Because of the differential in IPAP vs. EPAP (pressure support). With a normal APAP, (with A-Flex or EPR) the pressure relief setting can only lower the exhalation pressure by 3 cmH2O, max. At a high pressure of 17, he could only get an exhalation pressure of 14 using Flex or EPR technology. With a bi-level, the inhalation pressure can be adjusted to a much lower level (in this case 11 cmH20), making the higher pressure much more tolerable.
If (and I stress if
) he can tolerate breathing out against a pressure of 14, then the APAP might work with the A-Flex/EPR set at the 3 cmH2O high setting. However, if his pressure needs increase during the night (say up to 20, then he'd be breathing out against a pressure of 17 (pretty darn high). In that case, it would be better to go with an Auto-BiPAP (to adjust pressure automatically) or a less expensive straight BiPAP (bi-level). Also, if you go with a standard APAP, realize that the pressure will only go up to 20 cmH20, and he may need more than this to punch through stubborn obstructive events. That's a real possibility, considering his prescribed pressure is already at 17.

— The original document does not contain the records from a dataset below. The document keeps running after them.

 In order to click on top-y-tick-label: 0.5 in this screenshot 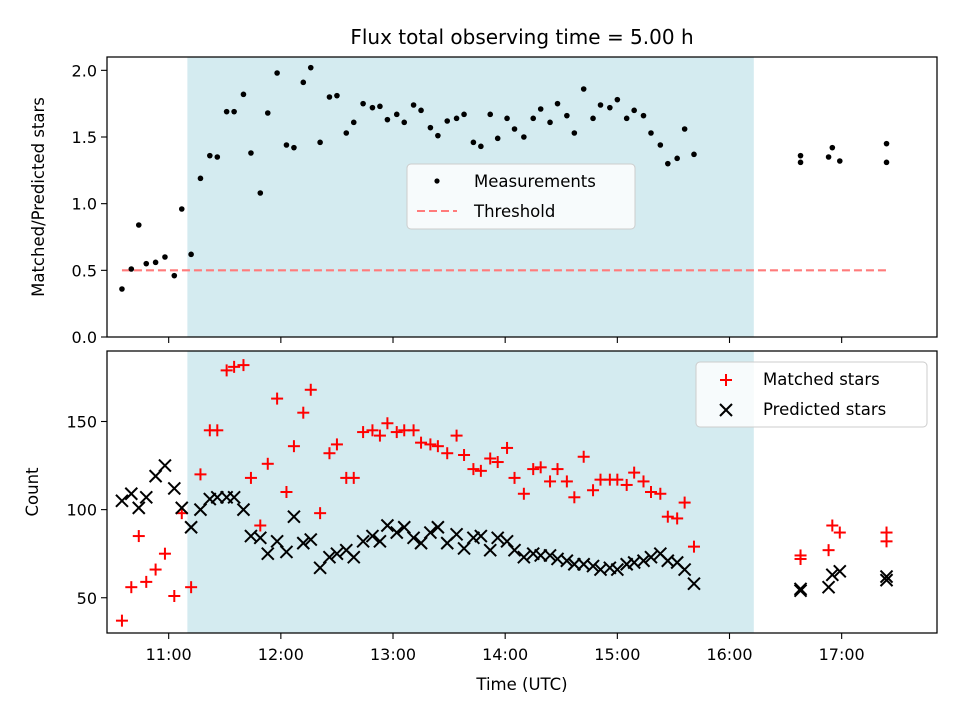, I will do `click(84, 270)`.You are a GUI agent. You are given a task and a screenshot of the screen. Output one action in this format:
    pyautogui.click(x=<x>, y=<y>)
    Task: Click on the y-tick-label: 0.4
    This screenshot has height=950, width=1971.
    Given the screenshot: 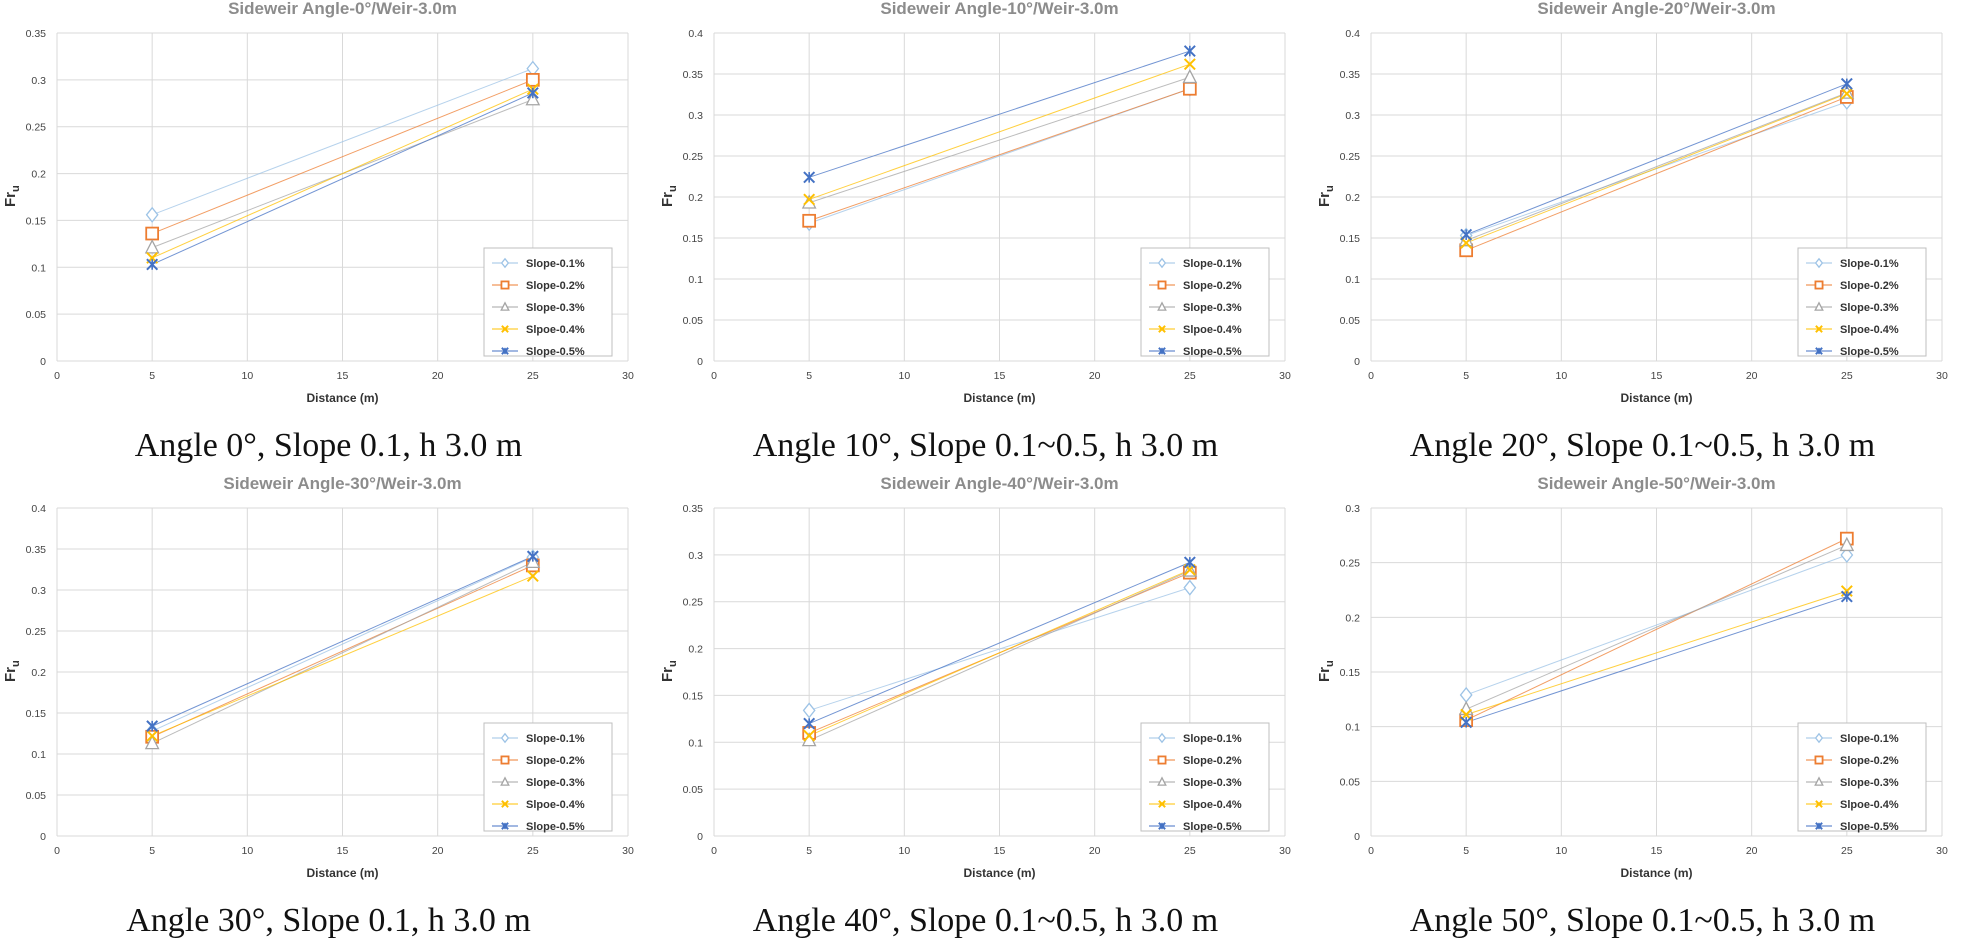 What is the action you would take?
    pyautogui.click(x=696, y=34)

If it were me and I could afford it, at that pressure level need, I'd go with an Auto-BiPAP if possible. That way you automatically adjust to the changing needs, extend the upper pressure limit (I think most Auto-BiPAPs go up to 25 cmH2o).. plus you've got a much higher IPAP/EPAP range when needed (much greater than the simple 3 cmH20 range offered by Flex or EPR technology on a standard APAP or CPAP).
The DS750 looks like the best option to me. And Zonk is right, the ResMed VPAP Auto 25 unit they are offering is likely not the newer S9 VPAP Auto, although it might be worth getting some clarification on that, because if it is an S9 VPAP Auto, that's a pretty good price.